Cutting-edge building energy management systems (BEMS) interact with heating, ventilation, air conditioning (HVAC) systems, which generally account for much of the energy consumption. Major attention is focused on the BEMS themselves, barring on-field equipment. In HVAC equipment, sub-optimal controller settings may lead to energy losses and user discomfort, for instance, due to oscillations of air temperature and fan speeds. The way to solve this problem could be to replace classical PID controllers with an alternative concept that does not require tuning and works optimally for a wide range of parameters. This paper compares a fuzzy logic controller (FLC) with a standard PID for a model-based simulation of an HVAC system in Simulink for different conditions using real building measurement data. The end result is the implementation of the developed methods in a newly designed universal control board for air handling units (AHU).
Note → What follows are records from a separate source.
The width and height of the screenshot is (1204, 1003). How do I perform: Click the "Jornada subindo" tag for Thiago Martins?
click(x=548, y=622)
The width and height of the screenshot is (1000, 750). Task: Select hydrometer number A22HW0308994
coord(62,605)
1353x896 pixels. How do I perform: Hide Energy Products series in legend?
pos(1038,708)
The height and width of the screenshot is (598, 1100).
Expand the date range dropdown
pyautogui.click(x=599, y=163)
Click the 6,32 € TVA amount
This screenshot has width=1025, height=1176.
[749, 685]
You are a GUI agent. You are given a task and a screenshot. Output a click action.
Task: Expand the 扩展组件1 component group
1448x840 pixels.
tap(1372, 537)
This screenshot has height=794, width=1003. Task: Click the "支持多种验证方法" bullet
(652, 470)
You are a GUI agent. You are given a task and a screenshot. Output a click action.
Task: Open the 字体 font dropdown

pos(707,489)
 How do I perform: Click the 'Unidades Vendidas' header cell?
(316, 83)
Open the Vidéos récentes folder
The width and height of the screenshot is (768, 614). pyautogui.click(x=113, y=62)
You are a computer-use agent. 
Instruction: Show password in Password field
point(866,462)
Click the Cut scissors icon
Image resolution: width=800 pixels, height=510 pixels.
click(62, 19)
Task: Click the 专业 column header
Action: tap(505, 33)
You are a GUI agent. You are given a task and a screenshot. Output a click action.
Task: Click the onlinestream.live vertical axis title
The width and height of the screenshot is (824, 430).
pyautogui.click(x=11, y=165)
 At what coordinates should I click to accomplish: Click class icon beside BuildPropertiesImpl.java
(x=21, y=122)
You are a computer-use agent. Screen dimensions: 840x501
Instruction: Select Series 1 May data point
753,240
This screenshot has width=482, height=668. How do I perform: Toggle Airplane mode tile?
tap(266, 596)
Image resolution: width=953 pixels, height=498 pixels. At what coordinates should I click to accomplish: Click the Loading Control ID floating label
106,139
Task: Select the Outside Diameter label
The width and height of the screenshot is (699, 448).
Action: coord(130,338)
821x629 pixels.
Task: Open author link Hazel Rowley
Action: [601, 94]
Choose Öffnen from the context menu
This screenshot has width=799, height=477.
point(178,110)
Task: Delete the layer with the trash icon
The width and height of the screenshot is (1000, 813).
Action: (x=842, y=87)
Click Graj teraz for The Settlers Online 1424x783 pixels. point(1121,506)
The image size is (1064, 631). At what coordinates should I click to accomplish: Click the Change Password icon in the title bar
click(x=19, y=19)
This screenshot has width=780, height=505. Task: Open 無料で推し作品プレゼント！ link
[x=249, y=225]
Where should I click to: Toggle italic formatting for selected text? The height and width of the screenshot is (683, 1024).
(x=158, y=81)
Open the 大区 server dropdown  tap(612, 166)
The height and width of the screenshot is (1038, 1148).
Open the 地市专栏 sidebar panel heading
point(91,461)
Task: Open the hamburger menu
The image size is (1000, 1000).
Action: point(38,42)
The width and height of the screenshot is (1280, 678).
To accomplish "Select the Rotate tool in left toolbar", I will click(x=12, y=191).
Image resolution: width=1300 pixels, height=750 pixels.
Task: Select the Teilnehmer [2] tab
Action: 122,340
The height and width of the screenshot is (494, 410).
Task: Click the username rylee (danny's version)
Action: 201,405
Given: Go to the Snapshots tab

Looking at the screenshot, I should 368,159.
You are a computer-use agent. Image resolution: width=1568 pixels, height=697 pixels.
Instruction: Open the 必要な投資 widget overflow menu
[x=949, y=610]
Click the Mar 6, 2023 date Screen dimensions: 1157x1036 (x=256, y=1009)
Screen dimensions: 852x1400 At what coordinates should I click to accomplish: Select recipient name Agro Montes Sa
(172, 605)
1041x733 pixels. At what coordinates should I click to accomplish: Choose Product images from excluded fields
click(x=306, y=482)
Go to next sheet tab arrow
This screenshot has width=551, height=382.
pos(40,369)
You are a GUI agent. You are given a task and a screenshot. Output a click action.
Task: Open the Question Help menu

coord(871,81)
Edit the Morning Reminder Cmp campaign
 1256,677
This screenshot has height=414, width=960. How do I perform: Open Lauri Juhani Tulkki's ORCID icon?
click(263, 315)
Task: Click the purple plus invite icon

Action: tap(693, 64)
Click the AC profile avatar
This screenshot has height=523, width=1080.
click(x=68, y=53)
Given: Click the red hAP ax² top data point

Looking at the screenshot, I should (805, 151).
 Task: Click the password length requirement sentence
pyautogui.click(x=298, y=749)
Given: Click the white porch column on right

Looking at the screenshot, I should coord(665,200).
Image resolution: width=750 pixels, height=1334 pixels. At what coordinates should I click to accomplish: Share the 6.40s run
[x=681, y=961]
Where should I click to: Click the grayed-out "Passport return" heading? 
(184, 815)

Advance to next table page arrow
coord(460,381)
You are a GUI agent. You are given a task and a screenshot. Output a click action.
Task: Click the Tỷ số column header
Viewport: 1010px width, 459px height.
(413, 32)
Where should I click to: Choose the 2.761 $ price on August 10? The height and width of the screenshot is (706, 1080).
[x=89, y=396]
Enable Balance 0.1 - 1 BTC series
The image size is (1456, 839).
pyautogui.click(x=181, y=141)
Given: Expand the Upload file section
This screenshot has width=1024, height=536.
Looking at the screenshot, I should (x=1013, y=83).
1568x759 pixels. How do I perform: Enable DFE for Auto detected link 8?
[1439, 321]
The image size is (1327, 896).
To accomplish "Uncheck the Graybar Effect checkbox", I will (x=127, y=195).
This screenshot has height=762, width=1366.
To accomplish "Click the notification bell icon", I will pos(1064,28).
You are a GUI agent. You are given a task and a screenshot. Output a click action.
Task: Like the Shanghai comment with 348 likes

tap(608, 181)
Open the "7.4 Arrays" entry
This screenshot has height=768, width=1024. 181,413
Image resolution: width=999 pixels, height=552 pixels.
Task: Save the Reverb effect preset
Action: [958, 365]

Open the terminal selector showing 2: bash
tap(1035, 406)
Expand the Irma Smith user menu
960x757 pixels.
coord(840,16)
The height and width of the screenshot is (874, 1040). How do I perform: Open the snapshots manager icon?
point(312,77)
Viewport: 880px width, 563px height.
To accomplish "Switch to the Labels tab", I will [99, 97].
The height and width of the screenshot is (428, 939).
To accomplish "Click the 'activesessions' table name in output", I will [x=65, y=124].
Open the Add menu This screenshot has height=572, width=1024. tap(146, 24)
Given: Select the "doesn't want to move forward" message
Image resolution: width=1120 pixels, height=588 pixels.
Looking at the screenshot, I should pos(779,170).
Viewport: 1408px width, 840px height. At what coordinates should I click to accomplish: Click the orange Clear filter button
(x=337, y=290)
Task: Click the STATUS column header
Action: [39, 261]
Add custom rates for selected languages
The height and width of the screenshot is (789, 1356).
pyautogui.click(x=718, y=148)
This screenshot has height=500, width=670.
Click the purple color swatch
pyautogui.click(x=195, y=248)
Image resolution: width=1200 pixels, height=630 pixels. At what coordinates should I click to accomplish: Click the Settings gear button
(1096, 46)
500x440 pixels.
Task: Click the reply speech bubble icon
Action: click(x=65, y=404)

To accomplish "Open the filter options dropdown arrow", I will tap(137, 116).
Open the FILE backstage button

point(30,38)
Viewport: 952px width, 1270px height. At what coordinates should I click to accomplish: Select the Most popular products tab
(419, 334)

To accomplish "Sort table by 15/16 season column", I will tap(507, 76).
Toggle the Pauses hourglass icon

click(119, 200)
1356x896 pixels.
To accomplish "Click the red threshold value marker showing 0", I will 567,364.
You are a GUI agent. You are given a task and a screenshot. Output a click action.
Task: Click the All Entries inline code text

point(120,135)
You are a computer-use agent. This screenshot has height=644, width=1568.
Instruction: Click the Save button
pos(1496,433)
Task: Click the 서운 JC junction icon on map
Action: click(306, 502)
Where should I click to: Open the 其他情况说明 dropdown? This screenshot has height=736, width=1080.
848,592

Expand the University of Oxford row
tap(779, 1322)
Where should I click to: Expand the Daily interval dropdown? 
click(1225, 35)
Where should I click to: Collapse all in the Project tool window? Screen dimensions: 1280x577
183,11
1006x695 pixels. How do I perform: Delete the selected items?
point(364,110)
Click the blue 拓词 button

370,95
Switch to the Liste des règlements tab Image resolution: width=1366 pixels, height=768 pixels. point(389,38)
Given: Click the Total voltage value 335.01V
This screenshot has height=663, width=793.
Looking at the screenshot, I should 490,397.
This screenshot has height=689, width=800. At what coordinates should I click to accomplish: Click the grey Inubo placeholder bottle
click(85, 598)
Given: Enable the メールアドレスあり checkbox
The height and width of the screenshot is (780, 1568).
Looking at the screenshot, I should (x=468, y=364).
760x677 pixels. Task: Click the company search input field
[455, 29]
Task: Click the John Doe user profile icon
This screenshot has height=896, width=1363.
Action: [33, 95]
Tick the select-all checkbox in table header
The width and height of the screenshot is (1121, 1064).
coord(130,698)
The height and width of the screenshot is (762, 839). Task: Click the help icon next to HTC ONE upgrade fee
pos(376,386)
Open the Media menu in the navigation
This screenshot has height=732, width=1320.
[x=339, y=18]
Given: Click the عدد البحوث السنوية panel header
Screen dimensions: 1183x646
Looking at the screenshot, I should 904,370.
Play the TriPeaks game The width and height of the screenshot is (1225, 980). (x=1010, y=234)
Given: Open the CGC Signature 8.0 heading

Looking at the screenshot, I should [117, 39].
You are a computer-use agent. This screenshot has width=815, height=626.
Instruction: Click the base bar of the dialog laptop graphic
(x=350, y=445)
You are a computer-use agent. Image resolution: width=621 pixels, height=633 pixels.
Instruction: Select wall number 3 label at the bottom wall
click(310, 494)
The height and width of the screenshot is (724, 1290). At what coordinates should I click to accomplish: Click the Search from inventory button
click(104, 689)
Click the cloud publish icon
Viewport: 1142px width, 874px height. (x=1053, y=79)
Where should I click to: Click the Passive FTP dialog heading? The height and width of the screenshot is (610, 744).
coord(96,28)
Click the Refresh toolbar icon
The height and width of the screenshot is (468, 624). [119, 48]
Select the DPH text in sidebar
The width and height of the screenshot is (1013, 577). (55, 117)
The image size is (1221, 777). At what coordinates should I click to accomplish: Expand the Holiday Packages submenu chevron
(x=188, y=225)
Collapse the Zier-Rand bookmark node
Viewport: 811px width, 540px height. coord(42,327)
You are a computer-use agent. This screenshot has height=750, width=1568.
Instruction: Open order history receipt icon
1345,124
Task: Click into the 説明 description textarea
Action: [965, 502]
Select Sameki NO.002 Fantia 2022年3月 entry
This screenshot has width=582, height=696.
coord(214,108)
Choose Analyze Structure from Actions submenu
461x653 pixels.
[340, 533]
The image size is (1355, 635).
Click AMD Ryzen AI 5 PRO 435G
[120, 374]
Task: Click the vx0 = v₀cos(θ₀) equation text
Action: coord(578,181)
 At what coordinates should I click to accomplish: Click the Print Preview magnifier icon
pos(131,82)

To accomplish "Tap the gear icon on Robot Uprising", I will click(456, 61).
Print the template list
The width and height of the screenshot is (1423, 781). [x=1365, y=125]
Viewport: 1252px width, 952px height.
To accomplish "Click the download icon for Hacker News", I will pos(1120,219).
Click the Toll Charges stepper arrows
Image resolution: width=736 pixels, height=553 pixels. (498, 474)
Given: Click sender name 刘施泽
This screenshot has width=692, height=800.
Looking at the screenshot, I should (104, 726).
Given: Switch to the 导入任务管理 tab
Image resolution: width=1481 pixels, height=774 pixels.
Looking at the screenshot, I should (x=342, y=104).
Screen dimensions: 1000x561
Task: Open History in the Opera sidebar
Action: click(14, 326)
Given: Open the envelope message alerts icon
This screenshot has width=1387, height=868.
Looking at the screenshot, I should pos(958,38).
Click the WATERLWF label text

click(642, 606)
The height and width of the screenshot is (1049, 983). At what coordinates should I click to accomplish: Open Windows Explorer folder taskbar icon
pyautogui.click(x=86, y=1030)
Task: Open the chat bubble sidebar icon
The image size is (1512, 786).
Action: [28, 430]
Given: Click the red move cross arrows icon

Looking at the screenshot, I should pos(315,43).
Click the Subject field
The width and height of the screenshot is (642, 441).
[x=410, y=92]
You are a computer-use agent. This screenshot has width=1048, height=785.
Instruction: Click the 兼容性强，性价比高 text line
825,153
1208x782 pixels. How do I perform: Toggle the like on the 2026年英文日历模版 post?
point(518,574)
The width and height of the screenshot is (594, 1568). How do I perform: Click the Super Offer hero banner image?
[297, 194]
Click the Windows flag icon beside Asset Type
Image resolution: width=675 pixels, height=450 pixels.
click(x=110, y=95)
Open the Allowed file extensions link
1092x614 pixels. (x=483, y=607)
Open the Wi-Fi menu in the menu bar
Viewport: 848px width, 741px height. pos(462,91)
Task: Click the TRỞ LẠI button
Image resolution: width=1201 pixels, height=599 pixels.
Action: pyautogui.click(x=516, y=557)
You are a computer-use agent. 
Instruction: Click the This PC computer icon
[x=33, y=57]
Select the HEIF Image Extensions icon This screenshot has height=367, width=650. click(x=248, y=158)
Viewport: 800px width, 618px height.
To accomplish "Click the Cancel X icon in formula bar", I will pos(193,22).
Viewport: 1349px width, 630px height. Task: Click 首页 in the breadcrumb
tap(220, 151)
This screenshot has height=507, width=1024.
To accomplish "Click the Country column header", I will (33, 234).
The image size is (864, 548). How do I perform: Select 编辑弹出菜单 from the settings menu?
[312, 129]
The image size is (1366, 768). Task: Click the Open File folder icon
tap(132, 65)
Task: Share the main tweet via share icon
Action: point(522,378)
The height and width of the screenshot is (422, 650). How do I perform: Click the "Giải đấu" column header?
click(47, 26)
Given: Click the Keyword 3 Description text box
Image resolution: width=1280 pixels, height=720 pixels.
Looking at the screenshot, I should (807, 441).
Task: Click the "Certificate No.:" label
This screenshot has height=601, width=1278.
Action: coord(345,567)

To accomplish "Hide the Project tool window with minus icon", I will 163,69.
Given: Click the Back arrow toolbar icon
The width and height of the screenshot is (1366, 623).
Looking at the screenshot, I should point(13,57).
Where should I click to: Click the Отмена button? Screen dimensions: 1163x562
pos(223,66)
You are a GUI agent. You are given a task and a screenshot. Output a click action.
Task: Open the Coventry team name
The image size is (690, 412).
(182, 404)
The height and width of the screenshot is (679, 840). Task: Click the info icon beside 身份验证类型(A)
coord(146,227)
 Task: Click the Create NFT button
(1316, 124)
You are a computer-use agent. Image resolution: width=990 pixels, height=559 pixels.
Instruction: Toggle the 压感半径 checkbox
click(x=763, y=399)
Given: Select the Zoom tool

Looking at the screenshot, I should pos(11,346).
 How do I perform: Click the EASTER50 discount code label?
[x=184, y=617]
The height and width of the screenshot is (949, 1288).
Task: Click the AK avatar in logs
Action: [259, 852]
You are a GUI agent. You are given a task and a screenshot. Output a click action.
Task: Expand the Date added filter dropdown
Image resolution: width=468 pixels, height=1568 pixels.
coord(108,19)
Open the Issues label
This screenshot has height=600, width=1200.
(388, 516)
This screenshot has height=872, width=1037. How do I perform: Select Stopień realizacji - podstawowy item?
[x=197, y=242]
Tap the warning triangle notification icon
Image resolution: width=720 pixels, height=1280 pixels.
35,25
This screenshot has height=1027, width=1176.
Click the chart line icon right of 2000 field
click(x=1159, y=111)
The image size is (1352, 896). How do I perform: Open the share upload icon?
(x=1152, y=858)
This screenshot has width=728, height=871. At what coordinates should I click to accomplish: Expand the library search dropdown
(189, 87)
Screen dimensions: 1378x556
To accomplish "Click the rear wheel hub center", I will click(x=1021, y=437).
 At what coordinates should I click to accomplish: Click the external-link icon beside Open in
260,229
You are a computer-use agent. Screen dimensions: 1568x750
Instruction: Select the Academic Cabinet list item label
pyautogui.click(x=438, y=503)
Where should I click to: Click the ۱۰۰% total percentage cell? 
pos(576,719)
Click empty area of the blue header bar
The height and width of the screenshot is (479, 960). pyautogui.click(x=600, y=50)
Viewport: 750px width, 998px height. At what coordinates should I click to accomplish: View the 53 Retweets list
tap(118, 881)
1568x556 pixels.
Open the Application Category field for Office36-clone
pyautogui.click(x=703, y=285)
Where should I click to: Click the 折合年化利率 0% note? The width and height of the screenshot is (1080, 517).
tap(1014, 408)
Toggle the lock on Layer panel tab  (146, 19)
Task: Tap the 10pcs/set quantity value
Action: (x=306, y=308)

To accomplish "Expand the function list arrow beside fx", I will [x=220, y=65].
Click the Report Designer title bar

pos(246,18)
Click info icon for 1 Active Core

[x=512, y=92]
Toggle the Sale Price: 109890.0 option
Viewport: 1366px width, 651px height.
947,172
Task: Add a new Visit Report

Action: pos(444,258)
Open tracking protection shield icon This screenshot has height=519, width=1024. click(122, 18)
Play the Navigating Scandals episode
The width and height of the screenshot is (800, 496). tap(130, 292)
The proposed FLC achieves better integral control quality indicators (IAE, ISE, ITAE, ITSE) by at least 27.4%, and smaller supply air temperature variation; the daily mean square error (MSE) was reduced by an average of 36%, which leads immediately to better occupant comfort and a presumed reduction in energy consumption. Compared to the untuned PID, energy consumption was 12.7% lower; this will ensure improved economy from the lowest level, and paves the way for interoperability with high-level energy management schemes.

Suggested Citation

  • Adrian Chojecki & Arkadiusz Ambroziak & Piotr Borkowski, 2023. "Fuzzy Controllers Instead of Classical PIDs in HVAC Equipment: Dusting Off a Well-Known Technology and Today’s Implementation for Better Energy Efficiency and User Comfort," Energies, MDPI, vol. 16(7), pages 1-21, March.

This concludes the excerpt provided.